The ship was driven onto the rocks of Bermuda, a place feared by sailors and known at the time as the Devil’s islands. The rest of the fleet sailed on, and reached Virginia, and sent back news to London of the loss. This is almost mentioned in the script by Ariel, when telling Propsero what she has done with the ship. “From the still-vexed Bermoothes, there she’s hid The mariners all under hatches stowed, Who, with a charm joined their suffered labour, I have left asleep.
And for the rest o’th’fleet,
Which I dispersed, they have all met again. ” However there is more to the story as a year later astonishing new arrived. The lost colonists had miraculously survived and reached Virginia! Apparently, the ship had run aground close to shore. All the passengers and crew has escaped safely, and were able to salvage most of the supplies from the ship. The discovered that Bermuda was far from being the desolate and barren place of legend.
It has fresh water, and a plentiful supply of food in fish, wild pigs, birds and turtles.
The survivors set about building two boats so that they could sail on to Virginia. But human nature soured on the island and mutiny broke out. Malicious rumours spread, and a bid was made to murder the governor and take over the island. When, after great difficulties, they set sail the two mutineers elected to stay behind on Bermuda. It is still thought now that the Bermuda area has a magical essence about it. Many reports of boats, planes and other vehicles disappearing into the Bermuda ‘Triangle’.
Leading people to believe that there is something mystical about Bermuda having power over transport. It is possible that Shakespeare had used this story to base the Tempest on. The terrible storm that befell the colonists is similar to the storm that was conjured up by Prospero to wreck to Royal’s ship. The two mutineers who are similar to Antonio and Sebastion, who are plotting to kill Alonso and the fact that everyone returned safely. Aesthetic, scientific, social and philosophical texts formed an essential part of Shakespeare’s life and often show themselves in his plays.
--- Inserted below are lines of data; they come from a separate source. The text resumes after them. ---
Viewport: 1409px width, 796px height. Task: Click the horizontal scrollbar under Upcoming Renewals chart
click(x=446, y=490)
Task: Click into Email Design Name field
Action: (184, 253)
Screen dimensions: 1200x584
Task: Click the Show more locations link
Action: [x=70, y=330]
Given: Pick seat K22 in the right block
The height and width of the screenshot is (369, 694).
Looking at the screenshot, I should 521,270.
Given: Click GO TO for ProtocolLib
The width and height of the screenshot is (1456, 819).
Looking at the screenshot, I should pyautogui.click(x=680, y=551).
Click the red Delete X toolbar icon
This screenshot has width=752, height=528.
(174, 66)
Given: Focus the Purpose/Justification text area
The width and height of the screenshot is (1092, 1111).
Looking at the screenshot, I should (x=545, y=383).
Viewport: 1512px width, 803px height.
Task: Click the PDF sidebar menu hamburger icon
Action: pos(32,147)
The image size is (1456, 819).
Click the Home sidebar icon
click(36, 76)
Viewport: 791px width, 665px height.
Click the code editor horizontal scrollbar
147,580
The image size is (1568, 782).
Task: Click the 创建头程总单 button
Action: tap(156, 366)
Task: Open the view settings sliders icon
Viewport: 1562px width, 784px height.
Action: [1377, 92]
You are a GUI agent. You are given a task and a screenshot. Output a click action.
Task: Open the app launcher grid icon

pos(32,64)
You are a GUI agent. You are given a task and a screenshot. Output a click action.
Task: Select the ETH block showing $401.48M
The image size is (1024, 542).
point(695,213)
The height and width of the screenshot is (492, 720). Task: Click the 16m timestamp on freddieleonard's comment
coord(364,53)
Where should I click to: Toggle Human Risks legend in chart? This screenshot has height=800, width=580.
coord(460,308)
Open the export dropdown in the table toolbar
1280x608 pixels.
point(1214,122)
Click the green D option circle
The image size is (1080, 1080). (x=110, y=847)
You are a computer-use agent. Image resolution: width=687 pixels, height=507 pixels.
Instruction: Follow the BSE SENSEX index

Whilst it is unknown how dramatists drew from such sources, consciously or subconsciously. Scholars do indicate likely connections between The Tempest’s language, characters, and the political, social and intellectual climates in which Shakespeare lived and worked. Many people consider Caliban to be an example of the colonists infecting the ‘New World’, which could also be drawn on from the ‘real’ Tempest. Shakespeare’s and his audiences’ familiarity with American colonisation and the fact that they were poisoning the native Americans with things such as alcohol.
Caliban is similar to this in the way that Trinculo and Stephano change him by giving him alcohol, in return he offered to be their slave. The plight of Rudolph II, King of Bohemia, parallels Propsero’s story. In 1608 Rudolph’s brother usurped from him the crows of Austria, Hungary and Moravia; and in April 1611 Rudolph also lost the throne of Bohemia. His interest in the occult was widely known; in the 1580’s the English magus John Dee had briefly enlisted his support in a quest for the philosopher’s stone.
Beset by political troubles, Rudolph, much like Prospero and his cave, retreated to his palace library and consoled himself with books. Propsero is also, many say, directly related to Shakespeare. If we look back over which plays were written before the Tempest they included Othello and Macbeth. These plays are dark and depressing which could be seen as the ‘Tempest’ of Shakespeare’s life in the play the Tempest is calmed and Prospero takes his revenge. Eventually he closes with an apology and a goodbye statement. This is Shakespeare saying goodbye to the theatre and the theatre audiences.